RECORDS FOR THE EXERCISE:

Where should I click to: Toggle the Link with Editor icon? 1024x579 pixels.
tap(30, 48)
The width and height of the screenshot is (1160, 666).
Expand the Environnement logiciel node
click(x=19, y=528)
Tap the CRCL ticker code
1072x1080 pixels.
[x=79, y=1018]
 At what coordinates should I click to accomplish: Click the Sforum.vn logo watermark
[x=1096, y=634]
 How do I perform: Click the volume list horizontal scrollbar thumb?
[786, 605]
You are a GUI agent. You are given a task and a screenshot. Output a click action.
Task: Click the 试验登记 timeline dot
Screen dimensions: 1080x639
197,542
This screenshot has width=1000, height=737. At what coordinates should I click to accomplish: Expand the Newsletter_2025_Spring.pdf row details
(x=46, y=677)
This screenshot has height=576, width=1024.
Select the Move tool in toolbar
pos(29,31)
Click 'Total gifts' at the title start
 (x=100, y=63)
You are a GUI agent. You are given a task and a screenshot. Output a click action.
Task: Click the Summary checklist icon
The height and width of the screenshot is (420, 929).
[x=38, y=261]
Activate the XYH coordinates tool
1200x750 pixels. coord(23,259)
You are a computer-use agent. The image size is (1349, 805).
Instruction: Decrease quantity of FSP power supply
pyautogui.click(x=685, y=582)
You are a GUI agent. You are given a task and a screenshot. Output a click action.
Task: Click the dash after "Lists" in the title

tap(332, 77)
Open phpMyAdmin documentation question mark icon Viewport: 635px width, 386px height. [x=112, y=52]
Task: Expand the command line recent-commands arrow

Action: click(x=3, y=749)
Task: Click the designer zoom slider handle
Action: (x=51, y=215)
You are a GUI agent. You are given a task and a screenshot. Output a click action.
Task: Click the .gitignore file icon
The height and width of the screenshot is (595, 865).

THE TASK:
Nothing but the lines from the one holding "The height and width of the screenshot is (420, 929)." through the last line of the data may be output, and each must match exactly.

TASK RESULT:
The height and width of the screenshot is (420, 929).
[x=38, y=261]
Activate the XYH coordinates tool
1200x750 pixels. coord(23,259)
You are a computer-use agent. The image size is (1349, 805).
Instruction: Decrease quantity of FSP power supply
pyautogui.click(x=685, y=582)
You are a GUI agent. You are given a task and a screenshot. Output a click action.
Task: Click the dash after "Lists" in the title

tap(332, 77)
Open phpMyAdmin documentation question mark icon Viewport: 635px width, 386px height. [x=112, y=52]
Task: Expand the command line recent-commands arrow

Action: click(x=3, y=749)
Task: Click the designer zoom slider handle
Action: (x=51, y=215)
You are a GUI agent. You are given a task and a screenshot. Output a click action.
Task: Click the .gitignore file icon
The height and width of the screenshot is (595, 865).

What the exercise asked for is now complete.